カミングアウトの代償<9>

 手紙の出だしを少し読んだだけで不幸の手紙ではないことはわかった。この手紙はラブレターだった。

 ラブレターをもらうのはこれが二度目だった。初めてラブレターをもらったのは、小学五年生の時だった。ちなみにラブレターを初めて送ってくれたのはもちろん女性からだ。それはボクが同性愛者になる前の話だ。

 小学校から家に帰ってランドセルを開けて、カバンの中身の物を取り出していると、教科書とノートの間に手紙が挟んであることに気づいた。その手紙は同じクラスで近所に住んでいる女の子からだった。いつも仲良く学校で遊んでいる女の子で、ボクは友達感覚で接していたんだけれど、彼女そうではなかったようだ。女の子から初めて手紙をもらって、どう対応したらいいのか戸惑ったことは覚えているけど、手紙の内容をよく覚えていない。

 いつも優しくて好き。

 そう書いてあった気がする。翌日、その女の子と会った時、「手紙読んだよ」と声をかけたら喜んで笑っていた。喜んでいるならそれでいいやと思い、その後もいつも通りに一緒に遊んで中学校からは別々になってしまった。 

 河川敷の土手には車が一台ほど通ることができる道がある。ボクは自転車から降りて手紙を読みながら土手を歩いた。
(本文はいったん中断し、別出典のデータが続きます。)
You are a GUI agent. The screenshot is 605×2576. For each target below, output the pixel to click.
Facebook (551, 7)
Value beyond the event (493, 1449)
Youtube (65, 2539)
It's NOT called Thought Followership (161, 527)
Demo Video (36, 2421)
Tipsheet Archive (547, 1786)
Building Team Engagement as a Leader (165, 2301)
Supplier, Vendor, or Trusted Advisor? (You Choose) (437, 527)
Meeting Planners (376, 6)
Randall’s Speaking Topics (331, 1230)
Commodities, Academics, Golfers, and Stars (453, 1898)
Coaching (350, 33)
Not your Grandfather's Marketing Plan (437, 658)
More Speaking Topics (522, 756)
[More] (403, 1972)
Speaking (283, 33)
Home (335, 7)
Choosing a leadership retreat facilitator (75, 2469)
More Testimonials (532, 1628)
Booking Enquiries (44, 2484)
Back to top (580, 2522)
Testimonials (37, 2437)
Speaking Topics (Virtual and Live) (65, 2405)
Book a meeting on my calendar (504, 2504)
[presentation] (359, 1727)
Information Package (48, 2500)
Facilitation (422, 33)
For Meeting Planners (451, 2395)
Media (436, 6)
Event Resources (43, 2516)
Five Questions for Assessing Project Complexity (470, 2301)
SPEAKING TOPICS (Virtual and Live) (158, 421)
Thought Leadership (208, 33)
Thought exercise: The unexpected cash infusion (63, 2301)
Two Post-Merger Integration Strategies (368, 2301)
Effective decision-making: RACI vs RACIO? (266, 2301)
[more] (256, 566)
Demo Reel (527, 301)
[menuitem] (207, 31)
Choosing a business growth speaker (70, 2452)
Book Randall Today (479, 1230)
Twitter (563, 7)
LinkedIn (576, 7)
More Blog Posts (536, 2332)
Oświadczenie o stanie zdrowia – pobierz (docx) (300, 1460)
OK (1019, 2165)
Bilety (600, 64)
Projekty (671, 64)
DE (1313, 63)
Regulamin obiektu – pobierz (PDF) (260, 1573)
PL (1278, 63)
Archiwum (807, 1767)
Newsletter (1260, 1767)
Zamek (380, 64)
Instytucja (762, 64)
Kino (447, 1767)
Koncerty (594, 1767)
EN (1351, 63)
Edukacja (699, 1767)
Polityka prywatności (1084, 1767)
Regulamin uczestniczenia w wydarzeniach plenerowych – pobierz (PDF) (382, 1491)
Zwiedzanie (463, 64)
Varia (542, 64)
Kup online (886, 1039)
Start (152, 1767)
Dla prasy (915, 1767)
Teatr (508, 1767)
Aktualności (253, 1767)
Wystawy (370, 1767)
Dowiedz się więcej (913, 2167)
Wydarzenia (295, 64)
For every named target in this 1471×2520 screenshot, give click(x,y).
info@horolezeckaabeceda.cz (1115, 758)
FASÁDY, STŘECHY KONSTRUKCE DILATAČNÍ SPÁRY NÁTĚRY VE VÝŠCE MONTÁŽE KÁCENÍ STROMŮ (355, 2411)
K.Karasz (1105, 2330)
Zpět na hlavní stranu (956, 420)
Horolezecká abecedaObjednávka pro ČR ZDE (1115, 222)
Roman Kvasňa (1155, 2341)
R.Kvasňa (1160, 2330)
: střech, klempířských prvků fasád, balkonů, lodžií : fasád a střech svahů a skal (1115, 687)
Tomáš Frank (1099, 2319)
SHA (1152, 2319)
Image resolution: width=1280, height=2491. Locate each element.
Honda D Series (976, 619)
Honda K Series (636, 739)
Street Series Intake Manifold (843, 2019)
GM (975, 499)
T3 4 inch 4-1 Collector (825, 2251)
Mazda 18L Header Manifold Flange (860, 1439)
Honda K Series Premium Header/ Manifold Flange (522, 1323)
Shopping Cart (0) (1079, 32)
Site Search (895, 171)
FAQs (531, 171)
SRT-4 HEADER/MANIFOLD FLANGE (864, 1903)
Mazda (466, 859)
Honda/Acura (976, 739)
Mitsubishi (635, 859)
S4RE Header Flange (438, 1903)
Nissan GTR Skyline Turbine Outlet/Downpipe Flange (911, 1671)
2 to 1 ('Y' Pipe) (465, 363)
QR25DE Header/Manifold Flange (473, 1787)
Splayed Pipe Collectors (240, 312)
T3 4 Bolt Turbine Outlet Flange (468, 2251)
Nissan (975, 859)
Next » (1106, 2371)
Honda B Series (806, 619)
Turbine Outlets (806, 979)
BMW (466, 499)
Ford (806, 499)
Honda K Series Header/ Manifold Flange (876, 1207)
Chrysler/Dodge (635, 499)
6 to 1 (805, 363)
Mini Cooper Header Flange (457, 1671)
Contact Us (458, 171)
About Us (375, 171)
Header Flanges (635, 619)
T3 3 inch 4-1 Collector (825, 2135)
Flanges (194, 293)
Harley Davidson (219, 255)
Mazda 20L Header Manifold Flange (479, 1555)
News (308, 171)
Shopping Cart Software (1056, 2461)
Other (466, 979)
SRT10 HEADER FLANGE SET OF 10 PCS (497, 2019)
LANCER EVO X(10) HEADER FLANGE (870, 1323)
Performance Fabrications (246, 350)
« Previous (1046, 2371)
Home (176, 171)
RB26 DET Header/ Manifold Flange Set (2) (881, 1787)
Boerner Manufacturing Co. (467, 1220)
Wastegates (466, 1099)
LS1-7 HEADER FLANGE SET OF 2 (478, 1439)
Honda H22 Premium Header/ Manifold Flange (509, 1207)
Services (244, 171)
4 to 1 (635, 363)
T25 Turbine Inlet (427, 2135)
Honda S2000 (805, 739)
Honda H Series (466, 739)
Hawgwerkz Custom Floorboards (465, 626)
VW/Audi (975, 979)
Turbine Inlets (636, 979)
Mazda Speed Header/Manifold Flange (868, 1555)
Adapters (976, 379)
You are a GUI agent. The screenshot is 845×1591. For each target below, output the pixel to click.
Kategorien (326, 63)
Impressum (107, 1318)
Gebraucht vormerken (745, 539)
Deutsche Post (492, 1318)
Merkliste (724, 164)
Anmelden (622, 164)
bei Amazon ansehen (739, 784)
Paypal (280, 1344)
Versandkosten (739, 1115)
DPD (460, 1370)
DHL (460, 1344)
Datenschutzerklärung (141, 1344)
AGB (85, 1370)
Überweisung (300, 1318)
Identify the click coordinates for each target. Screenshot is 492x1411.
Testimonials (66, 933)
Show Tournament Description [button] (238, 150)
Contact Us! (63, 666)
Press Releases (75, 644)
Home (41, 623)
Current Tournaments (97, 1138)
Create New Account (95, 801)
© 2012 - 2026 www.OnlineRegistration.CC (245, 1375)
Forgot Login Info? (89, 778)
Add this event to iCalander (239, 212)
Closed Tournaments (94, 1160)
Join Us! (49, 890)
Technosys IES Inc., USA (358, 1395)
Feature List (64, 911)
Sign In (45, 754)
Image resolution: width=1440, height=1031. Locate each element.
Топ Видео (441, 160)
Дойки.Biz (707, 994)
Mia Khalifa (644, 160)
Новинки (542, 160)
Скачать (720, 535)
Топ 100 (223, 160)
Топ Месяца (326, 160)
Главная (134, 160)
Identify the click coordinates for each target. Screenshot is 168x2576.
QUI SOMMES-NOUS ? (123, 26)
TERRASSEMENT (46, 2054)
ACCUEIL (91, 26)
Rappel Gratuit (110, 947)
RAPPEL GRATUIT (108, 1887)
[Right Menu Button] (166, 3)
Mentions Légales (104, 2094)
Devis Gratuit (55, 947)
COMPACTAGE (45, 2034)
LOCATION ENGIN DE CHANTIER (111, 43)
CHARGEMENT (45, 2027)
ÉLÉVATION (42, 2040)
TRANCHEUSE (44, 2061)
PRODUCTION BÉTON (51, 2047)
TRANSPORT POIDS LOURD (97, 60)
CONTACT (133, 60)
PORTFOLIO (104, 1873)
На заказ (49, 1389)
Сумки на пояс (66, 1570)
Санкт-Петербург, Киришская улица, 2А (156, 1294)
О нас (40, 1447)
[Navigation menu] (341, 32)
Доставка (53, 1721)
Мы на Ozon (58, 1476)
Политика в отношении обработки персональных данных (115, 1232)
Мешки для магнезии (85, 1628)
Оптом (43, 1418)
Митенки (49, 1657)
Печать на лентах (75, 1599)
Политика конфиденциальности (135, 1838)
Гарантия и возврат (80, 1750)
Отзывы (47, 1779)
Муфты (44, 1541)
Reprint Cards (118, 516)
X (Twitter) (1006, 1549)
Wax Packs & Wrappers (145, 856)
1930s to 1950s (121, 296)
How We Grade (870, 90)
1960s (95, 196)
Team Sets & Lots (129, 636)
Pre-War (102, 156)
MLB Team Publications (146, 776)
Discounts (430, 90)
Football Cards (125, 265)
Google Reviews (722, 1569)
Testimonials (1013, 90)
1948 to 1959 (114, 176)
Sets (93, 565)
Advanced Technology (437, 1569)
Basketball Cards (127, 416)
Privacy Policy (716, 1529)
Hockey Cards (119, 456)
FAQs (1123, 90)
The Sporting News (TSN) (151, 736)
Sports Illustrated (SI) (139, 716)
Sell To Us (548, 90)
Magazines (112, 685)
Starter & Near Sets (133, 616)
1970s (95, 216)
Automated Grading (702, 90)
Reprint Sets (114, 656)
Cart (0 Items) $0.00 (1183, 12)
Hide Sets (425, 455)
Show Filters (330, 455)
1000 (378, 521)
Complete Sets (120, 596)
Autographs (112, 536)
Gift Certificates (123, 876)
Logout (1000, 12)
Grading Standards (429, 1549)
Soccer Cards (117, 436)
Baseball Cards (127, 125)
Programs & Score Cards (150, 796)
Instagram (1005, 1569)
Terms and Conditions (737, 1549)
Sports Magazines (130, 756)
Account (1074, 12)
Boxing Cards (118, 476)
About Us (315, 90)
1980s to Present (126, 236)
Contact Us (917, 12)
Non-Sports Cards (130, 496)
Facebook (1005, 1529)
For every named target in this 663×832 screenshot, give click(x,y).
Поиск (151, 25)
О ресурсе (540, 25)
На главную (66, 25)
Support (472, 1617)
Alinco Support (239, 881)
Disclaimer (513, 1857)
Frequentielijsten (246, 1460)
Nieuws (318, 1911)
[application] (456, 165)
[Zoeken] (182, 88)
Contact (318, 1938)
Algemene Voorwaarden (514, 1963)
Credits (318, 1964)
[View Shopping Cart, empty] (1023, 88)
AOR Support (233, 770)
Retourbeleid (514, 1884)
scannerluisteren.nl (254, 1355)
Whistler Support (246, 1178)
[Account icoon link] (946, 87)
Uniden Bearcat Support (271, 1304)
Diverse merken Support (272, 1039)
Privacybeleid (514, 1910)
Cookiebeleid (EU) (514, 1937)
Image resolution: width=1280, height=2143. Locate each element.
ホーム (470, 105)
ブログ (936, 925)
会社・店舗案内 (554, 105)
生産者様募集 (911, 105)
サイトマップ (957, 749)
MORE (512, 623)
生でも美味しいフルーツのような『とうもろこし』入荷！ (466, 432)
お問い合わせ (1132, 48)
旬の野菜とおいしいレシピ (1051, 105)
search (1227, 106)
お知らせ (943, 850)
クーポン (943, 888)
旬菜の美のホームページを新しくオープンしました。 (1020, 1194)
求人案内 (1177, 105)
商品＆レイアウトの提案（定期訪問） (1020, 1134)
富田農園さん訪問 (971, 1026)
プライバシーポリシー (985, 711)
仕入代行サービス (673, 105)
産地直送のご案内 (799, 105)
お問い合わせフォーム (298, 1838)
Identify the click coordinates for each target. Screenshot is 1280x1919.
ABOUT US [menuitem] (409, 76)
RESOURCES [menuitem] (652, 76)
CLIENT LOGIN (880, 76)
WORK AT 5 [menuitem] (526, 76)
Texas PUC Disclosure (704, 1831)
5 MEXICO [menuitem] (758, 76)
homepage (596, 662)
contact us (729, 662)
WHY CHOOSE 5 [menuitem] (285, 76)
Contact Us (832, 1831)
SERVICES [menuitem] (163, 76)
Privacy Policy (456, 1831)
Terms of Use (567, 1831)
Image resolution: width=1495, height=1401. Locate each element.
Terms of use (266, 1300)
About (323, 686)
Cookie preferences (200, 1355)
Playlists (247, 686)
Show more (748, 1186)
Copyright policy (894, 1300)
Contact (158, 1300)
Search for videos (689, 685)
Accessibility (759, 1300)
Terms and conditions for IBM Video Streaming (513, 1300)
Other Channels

 その手紙にはA4用紙が一枚入っていて、女性らしい文字で沢山書かれていた。その中に気になる言葉があった。

 いつも笑顔で仲良く話している姿が好きです。
 
 彼女の手紙のいたるところに、沢山の人と笑顔で話している姿が好きですといった言葉があった。ボクはその手紙を読んで複雑な気持ちになっていた。彼女が好きと言ってくれた箇所は、自分の中で最も嫌っている所だった。ボクの本性は、人付き合いもよくないし明るく陽気な性格ではなかった。

 彼女は遠くから見ているだけで、まさかボクがホモのキャラクターを演じて同級生と仲良く話しているなんて思いもしないんだろうな。そんな彼女がボクの本当の姿を知ったら幻滅するだろうな。そう思いながら苦笑していた。彼女が頑張って書いた文字を見ると心が痛んだ。

 多かれ少なかれ人間は、人前では本来の自分とは別の人間を演じているものだと思う。でもボクにはその演じることが、とても精神的に負担になっていた。同級生の前で、ホモのキャラクターをノリよく演じている自分に吐き気がしていた。そんな自分の嫌いなキャラクターを見て好きだと言ってもらえるのは複雑な気持ちだった。

 でも知らない相手からでも、好きと言われるのは嬉しかった。同性を相手に告白するしかないハードルの高い恋愛をしている同性愛者ならこの気持ちはわかってくれるのではないかと思う。

 この手紙を家に持って帰ることもできない。学校に持っていくこともできない。ボクは自転車を停めて、土手から河川敷に降りた。

 ありがとう。嬉しかったよ。

 ボクはそう心の中で呟いて、手紙を破って川に流した。